• Exercise: Repeat nothing but the line containing "Switch to the Info tab" and the lines that follow it, up to and including the last line of the data below.

• Provided material:
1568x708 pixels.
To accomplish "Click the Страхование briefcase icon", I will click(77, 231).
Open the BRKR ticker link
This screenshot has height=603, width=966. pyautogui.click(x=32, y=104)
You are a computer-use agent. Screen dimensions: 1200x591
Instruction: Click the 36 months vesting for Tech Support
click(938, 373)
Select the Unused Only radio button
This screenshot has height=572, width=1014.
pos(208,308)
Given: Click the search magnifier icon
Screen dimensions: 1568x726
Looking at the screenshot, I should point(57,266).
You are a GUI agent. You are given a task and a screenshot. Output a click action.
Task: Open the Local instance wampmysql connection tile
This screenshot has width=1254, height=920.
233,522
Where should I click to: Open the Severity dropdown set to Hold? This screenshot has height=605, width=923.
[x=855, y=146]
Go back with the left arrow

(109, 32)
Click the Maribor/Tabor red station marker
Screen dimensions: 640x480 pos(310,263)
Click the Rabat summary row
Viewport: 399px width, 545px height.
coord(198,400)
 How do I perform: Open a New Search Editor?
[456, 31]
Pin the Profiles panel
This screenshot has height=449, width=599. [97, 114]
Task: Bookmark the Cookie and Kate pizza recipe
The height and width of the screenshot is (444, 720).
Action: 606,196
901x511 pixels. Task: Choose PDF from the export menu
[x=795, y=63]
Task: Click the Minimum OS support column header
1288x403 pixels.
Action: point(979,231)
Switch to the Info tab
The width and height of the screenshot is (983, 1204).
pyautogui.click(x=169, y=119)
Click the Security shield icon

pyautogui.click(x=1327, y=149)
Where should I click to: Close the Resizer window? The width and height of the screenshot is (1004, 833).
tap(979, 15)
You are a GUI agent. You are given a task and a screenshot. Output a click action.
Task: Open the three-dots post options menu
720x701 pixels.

• Problem solution:
Switch to the Info tab
The width and height of the screenshot is (983, 1204).
pyautogui.click(x=169, y=119)
Click the Security shield icon

pyautogui.click(x=1327, y=149)
Where should I click to: Close the Resizer window? The width and height of the screenshot is (1004, 833).
tap(979, 15)
You are a GUI agent. You are given a task and a screenshot. Output a click action.
Task: Open the three-dots post options menu
720x701 pixels.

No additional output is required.